Cosa si chiede:
Inserisci in una lista JSON di stringhe, una per riga e senza righe vuote, il testo che va dalla riga contenente "Given: Click the left start of dotted line" fino alla riga contenente "Looking at the", entrambe comprese. Escludi le immagini dalla risposta.

Insieme di dati:
▼

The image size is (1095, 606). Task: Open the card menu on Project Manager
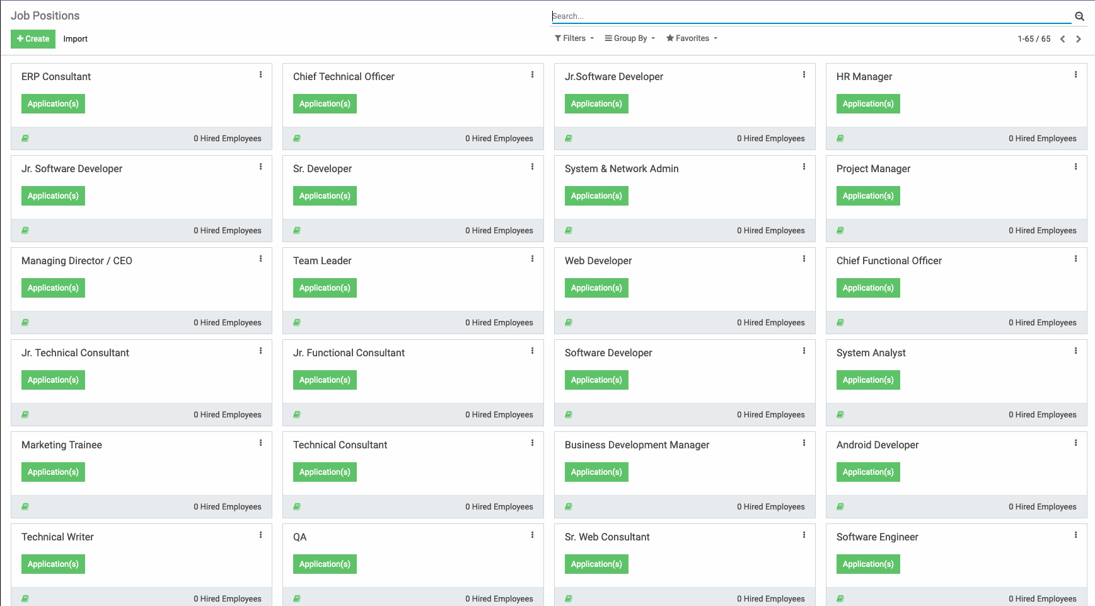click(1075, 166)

▲
▼

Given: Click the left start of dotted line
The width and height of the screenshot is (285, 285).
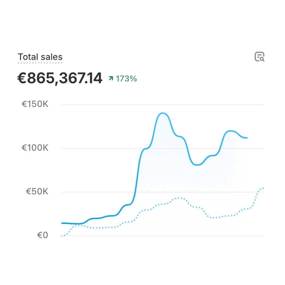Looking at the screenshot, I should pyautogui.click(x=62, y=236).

▲

Soluzione dell'esercizio:
[
  "Given: Click the left start of dotted line",
  "The width and height of the screenshot is (285, 285).",
  "Looking at the screenshot, I should pyautogui.click(x=62, y=236)."
]